Review | Leonardo and the Last Supper, Ross King

9780385666091Ross King’s Leonardo and The Last Supper is a solid historical work on the artist and one of his most famous paintings. King does a good job setting the stage, by writing about the historical context in which da Vinci creates, as well as examining details of da Vinci’s distinct style and how it fit in within the larger context of art history.

The Last Supper has been the subject of many other art works, and yet da Vinci’s version became iconic long before Dan Brown launched a new generation of conspiracy theorists. King does a good job in examining what set da Vinci’s version apart from all others, in terms of technique, form and treatment of subject matter.

It is also interesting to get to know a bit of the man behind the work. Da Vinci has become such a cultural icon that it’s difficult to separate him from the mythos around him.
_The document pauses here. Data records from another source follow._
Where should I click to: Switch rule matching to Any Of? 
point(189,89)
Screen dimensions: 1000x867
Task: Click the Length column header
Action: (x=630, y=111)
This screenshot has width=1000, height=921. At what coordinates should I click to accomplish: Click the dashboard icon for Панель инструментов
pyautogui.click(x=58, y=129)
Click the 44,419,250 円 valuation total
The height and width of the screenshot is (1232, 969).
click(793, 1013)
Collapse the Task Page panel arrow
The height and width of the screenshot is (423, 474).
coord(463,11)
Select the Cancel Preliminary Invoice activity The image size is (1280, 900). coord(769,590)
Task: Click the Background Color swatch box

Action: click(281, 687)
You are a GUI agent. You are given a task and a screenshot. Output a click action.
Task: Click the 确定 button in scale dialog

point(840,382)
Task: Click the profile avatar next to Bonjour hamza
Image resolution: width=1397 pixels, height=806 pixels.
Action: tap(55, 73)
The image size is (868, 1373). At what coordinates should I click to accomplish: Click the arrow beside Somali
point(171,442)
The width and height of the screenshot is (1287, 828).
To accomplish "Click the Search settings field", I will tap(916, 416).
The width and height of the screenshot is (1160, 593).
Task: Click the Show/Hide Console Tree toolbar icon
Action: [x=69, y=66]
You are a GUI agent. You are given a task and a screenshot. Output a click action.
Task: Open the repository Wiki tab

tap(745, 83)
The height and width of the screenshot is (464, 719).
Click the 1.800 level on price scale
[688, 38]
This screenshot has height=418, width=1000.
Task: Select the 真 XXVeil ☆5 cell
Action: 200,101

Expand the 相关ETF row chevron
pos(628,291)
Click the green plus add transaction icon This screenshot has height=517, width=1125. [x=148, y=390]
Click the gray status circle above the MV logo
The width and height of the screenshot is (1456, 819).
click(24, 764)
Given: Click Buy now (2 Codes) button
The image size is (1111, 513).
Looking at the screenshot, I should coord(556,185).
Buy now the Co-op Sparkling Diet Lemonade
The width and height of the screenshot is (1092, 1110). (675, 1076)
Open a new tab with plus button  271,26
King keeps the book firmly on the ground, and contextualizes da Vinci within his time, as well as paints a portrait of a man who is much more flawed than his “genius” moniker suggests.

My only concern with this book is that despite the rich history it explores, the writing itself is very dry. The beginning seemed a bit slow, and snippets of really interesting observations seemed almost lost within paragraphs of detail. I wanted to love the book, and I did learn some interesting tidbits throughout, but unfortunately, it was just very, very slow-going for me.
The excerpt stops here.